The weight this remix carries, the moment it creates and the pop culture history it makes is magnificent, because here are two women, who were speculated to be ‘feuding’, who are conversing about their experiences and perspectives together, highlighting their own insecurities regarding the other. At the end they sing in unison, “People say we’re alike, they say we’ve got the same hair” and “And when we put this to bed, the Internet will go crazy” Lorde ends by saying, “I’m glad I know how you feel, ’cause I ride for you Charli.”

The song ends with Charli saying, “You know I ride for you too.” Which to me is incredibly special, especially in an industry where women are always put up against each other. Charli and Lorde who were always compared to each other came together to acknowledge how it made them feel, and this song feels like a vow to never let it cloud their view of their fellow pop girls again, and that feels so personal to me as a teenage girl, because it is indeed, “so confusing sometimes to be a girl.”

Guess features Billie Eilish, with the two having a conversation. Charli’s verse begins with, “You wanna guess the colour of my underwear, you wanna know what I got goin’ on down there?” and Billie’s starting with, “Don’t have to guess the colour of your underwear, already know what you’ve got goin’ on down there.” And I just think that it’s so cool that these two women are having this discussion of the sex they may or may not have, discussing their sexuality, and just having fun with it. It’s so nuanced because we generally get songs about men, without the kind of vulnerability this song projects, at the end they even sing, “You wanna guess if we’re serious about this song?” Charli’s songs are peak girlhood, in my opinion. Her songs are able to grasp all of the nuances of growing up as a girl in today’s world, and capture her and other women’s lived experience as a part of the music industry.

The third song, a remix of Sympathy is a knife from BRAT, is titled Sympathy is a knife featuring ariana grande, discusses fame, and how people constantly want to see them fail and are counting on their mistakes, with Ariana Grande singing, “It’s a knife when they dissect your body on the front page. It’s a knife when they don’t believe you, why should you explain?” while the original Sympathy is a knife on BRAT is about Charli’s own insecurities.
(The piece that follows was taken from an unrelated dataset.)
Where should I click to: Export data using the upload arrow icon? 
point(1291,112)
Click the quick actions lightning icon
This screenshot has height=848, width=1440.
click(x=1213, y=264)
I think that in a world, where the media constantly speculates about feuds between female artists, such as Charli XCX herself, and Taylor Swift most recently in 2025, and between Sabrina Carpenter and Olivia Rodrigo in 2021, it’s important to have albums like BRAT where artists like Lorde and Charli XCX are discussing how it’s almost as if the industry wants fights to occur, because they inevitably profit off of the publicity it gets, with an incredibly aware line on, Girl, so confusing featuring lorde being “It’s you and me on the coin the industry loves to spend”.

I think in this context, it’s important to have an album with songs in collaboration with other female artists, almost talking back to the industry as a rebellion of sorts, having fun with their sexuality in an industry where women are very sexualised, reclaiming it in a way, and facing realities like how confusing it is to be a girl in an industry, and broadly speaking, world, where you’re constantly compared to other women and as a woman are expected to want to one up other women and be better than them, but at the same time be their friend, but not truly, because women can never actually fully like one another.

In this atmosphere, not just to discuss the realities of female friendships but to create a spectacle of friendship which you also profit off of is an unapologetic challenge to the sexist capitalist music industry we know today.